You’ve no doubt heard of this illustrious fiber. A bond between two people may shatter with ease but “a cord of three strands is not quickly broken.” (1) We often acknowledge the presence of the third strand through unity candles or co-mingling elements on a wedding day, but we miss the grandness of this coupling if we relegate it to a symbolic act. Marriage is more than a ceremony. Gloriously more.
God wasn’t a guest at your wedding. The day you made your vows, he participated in active agreement, invisible yet majestic in glory. If a pastor officiated your ceremony, he or she said something like, “Dearly beloved, we are gathered here today in the sight of God and these witnesses to join this man and this woman in holy matrimony.” You stood with your man just as I did with mine. By our actions we said, “God, he is the one.” And the Lord joined us to our husbands. (2)
The Almighty wasn’t distracted by my grandiose daydreams of life as a wife. He knew all the hard times to come, the difficult conversations and painful circumstances. The Lord saw the days when I wouldn’t want to consider Jared better than myself, (3) or forgive as I have been forgiven. (4) Yet he stood as witness to our union, providing a resounding “so be it” in the heavens as we vowed to honor and cherish for as long as we both shall live.
My vows weren’t foolish promises, although in challenging moments I question my sanity. God’s third strand compensates for where we lack. The divine design of marriage necessitates his daily involvement because we can’t uphold our solemn words without him. The threads of his tapestry hold our marriage together when everything else unravels.
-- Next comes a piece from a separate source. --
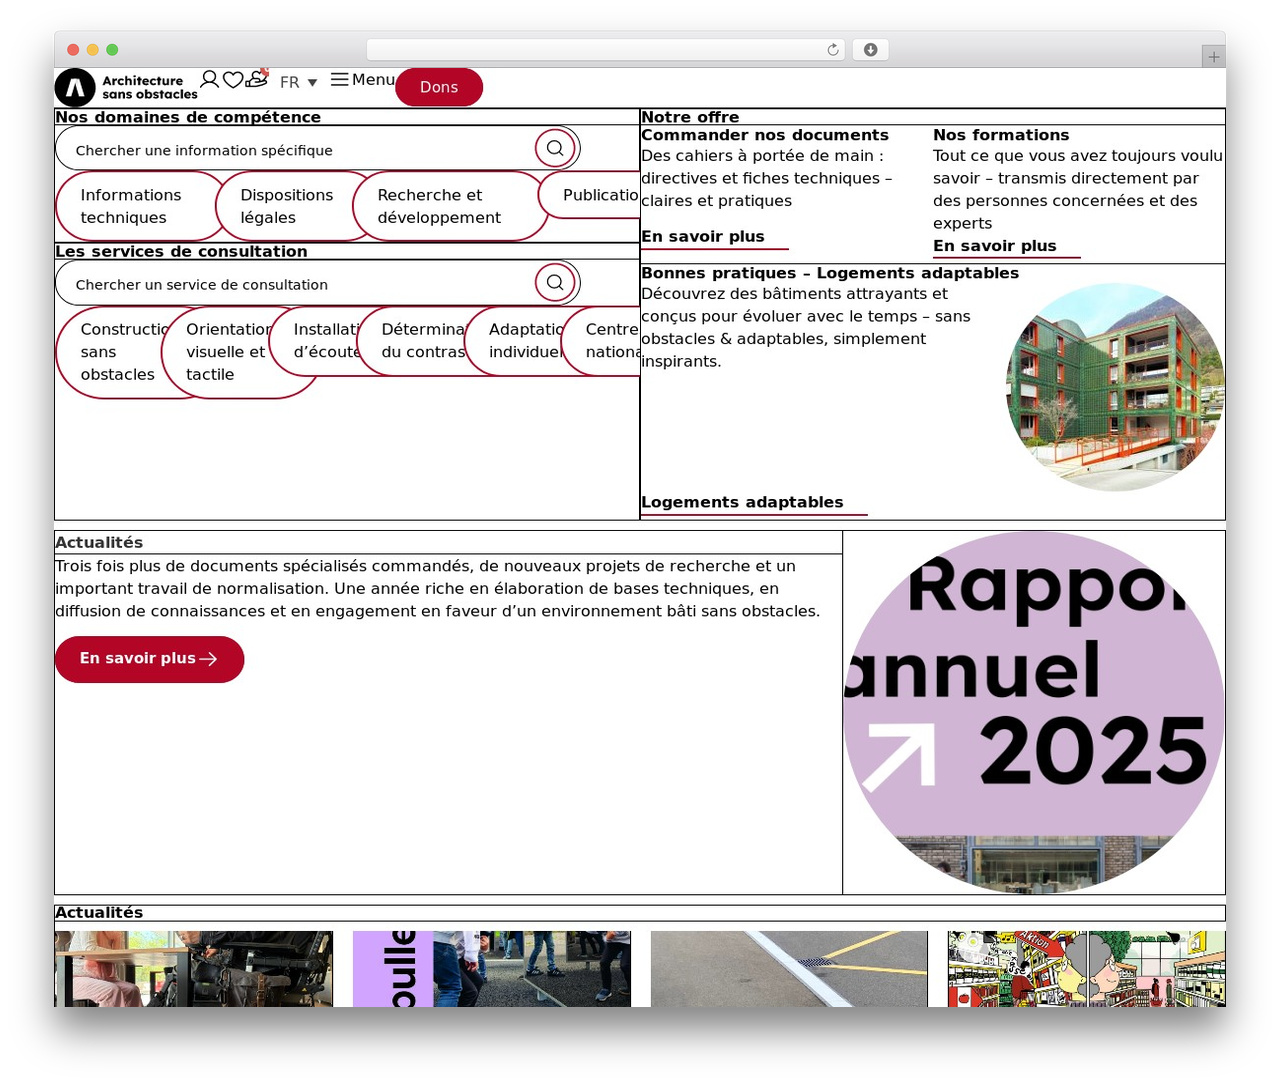Open a new browser tab
Viewport: 1280px width, 1084px height.
pos(1214,57)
To prepare for our pending nuptials, Jared and I wrote our own wedding vows. I spent hours guzzling lattes, making every attempt to draft passionate yet feasible affirmations. Noble, heart-moving words felt most appropriate, but I had a better chance at becoming Wonder Woman than fulfilling lofty proclamations.
“I will always honor and respect you.” Always? Maybe sometimes.
“I will submit to you joyfully as the head of our family.” Umm . . . I’ll try not to fight against your leadership? Yeah, that sounds encouraging.
Expecting to fail was to admit defeat before we even began. But to preface each vow with “I will try” was a worse alternative. With flushed cheeks and a diverted gaze, I admitted this concern during premarital counseling, hoping for supernatural insight, or at least a superhero cape.
“Vows are hard,” our pastor said.
A wedding happens once. Each day afterward is an opportunity to say, “I still do.” Choosing permanence in our marriages and proclaiming “Amen and Amen” to ourselves when it comes time to practice the promises we made. Vows represent what we work toward and strive for throughout our entire marriage. Some promises are all or nothing—you either protect fidelity or you don’t. But others endure as works in progress as we learn to love and honor each other. No wonder we need God’s company.
When two work together, we get a better return. (5) We share strength and warmth. But what happens when the bed is cold?
When one falls because the other pushed them, or isn’t around to help them stand again? When a bride works on her marriage solo, her nerves and energy soon fray. As I walked down the aisle on my wedding day, I didn’t picture “becoming one” with my husband through terse conversations and irrational reactions. That’s the value of the third strand—when one or both of you fail, God picks you up. Even better than the important faith-filled loyalty one spouse shows another is the Lord’s faithfulness to your union.
You are not alone. He longs to hold the fragile moments of your relationship, to fortify delicate bonds with the tight-knit fabric of his presence.
God wants to be involved in our marriages—praise his holy name!— but we must include him. In the same way he grants free will to receive salvation, he will not force his involvement in our homes. As a Gentleman, the Lord waits for me to invite him into my relationship.
We must let God be the third strand.